We wrote a little something on this topic and FeedBurner's approach to bandwidth at "FeedBurner Saved My Bandwidth!". As Barnaby mentioned above, we provide a service to feed publishers to "displace" the bandwidth consumption to our servers, and we ensure that we handle If-Modified-Since requests and gzip encoding correctly for all accessing clients. We provide a number of other publisher services as well ... I encourage you to check out FeedBurner.
For desktop clients, there's the issue of the "last mile", where the clients are still polling to simulate a push. There are a number of ideas (some mentioned in this thread) to help with this. I have confidence that this community will figure something out before it gets out of control.
Y'know, this is an old, solved problem, and not really a tough one. (Other than the implied distributed trust issue, which isn't that big a deal for this particular sort of limited application)
The margins of this comment are too small to deteail it, though. :) I probably ought to write up a full-scale proposal, though the only problem there is that I'm not going to follow through past that, unless I get an urge to do a prototype implementation.
In the short term, you can use a Content Delivery Network (Akamai, Speedera, OpenCDN, etc.). No need to change anything in technology, protocols, clients...

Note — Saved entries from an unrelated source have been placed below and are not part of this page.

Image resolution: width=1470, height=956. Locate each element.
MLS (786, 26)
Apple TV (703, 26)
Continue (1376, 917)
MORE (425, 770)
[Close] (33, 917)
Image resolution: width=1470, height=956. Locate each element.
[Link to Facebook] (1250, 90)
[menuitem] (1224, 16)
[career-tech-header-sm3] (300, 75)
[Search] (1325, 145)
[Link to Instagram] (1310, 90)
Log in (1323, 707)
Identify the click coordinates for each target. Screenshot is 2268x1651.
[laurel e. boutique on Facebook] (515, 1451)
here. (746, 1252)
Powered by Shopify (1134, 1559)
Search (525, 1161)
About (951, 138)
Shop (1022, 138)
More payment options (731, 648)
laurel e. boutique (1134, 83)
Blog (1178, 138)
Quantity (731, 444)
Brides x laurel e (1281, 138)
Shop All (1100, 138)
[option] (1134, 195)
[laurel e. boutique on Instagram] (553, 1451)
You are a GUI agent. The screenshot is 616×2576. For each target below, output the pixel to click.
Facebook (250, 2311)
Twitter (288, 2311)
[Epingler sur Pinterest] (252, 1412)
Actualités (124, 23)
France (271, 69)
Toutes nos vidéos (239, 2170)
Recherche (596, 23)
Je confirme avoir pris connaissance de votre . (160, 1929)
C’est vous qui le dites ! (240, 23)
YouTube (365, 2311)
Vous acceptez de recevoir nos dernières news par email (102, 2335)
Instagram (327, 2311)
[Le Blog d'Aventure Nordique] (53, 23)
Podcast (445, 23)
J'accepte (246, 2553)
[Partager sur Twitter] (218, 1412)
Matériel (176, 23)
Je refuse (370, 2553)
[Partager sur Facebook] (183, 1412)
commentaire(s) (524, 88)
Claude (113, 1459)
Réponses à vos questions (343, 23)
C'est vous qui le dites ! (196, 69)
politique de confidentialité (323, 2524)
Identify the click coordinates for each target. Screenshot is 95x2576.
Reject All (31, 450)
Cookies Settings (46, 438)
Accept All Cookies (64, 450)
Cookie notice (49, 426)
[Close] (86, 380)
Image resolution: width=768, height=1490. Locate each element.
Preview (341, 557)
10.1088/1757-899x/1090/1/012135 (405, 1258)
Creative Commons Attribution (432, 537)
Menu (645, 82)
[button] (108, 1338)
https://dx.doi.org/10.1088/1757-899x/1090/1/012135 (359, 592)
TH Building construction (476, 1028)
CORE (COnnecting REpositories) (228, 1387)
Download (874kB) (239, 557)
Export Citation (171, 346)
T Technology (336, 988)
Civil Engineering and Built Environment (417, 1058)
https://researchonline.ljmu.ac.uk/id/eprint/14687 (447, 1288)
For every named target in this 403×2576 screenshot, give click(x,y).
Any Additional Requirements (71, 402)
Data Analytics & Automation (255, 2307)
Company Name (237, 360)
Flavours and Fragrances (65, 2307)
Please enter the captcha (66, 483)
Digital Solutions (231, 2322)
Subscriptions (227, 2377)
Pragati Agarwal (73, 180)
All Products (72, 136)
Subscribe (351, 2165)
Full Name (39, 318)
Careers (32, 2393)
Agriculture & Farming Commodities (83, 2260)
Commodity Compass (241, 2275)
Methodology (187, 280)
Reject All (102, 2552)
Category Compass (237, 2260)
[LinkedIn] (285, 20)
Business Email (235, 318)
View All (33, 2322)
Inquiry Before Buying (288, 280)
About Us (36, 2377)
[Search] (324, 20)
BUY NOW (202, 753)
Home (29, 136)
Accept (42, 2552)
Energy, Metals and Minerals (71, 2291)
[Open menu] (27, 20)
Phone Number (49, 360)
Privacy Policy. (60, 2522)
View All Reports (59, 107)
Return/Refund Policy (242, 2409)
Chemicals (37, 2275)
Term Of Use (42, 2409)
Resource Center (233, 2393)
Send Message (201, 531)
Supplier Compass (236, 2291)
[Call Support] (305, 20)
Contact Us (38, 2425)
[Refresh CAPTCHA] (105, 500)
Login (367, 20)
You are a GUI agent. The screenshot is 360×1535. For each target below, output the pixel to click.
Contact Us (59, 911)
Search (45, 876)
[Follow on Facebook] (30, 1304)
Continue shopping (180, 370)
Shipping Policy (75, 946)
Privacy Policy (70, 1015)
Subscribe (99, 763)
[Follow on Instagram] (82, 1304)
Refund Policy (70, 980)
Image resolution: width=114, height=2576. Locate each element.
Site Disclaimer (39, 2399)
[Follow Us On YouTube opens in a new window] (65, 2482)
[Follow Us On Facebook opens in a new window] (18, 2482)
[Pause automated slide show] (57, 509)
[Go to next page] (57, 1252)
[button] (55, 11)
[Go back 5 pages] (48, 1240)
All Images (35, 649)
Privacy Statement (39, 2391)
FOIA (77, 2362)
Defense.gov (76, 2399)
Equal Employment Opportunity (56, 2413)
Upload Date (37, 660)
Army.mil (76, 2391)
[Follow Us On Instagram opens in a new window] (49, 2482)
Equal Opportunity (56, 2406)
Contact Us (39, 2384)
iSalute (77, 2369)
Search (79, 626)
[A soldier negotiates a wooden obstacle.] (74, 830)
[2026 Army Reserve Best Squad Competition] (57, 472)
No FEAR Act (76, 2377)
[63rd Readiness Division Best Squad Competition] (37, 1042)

I'm wondering about the reality of this alleged threat in the short term. For me, between a visitor who connects to my home page and one that fetches even 12 times the RSS feed, the latter still consumes less bandwidth (visitors do not do both, only one or the other). Bandwidth costs are going down, we're reducing pages size significantly by moving to web standards, we're using Not-Modified headers and gzip compression. For big sites we're using a CDN (which actually can save you a lot in the last-mile infrastructure costs). What's the horror story out there?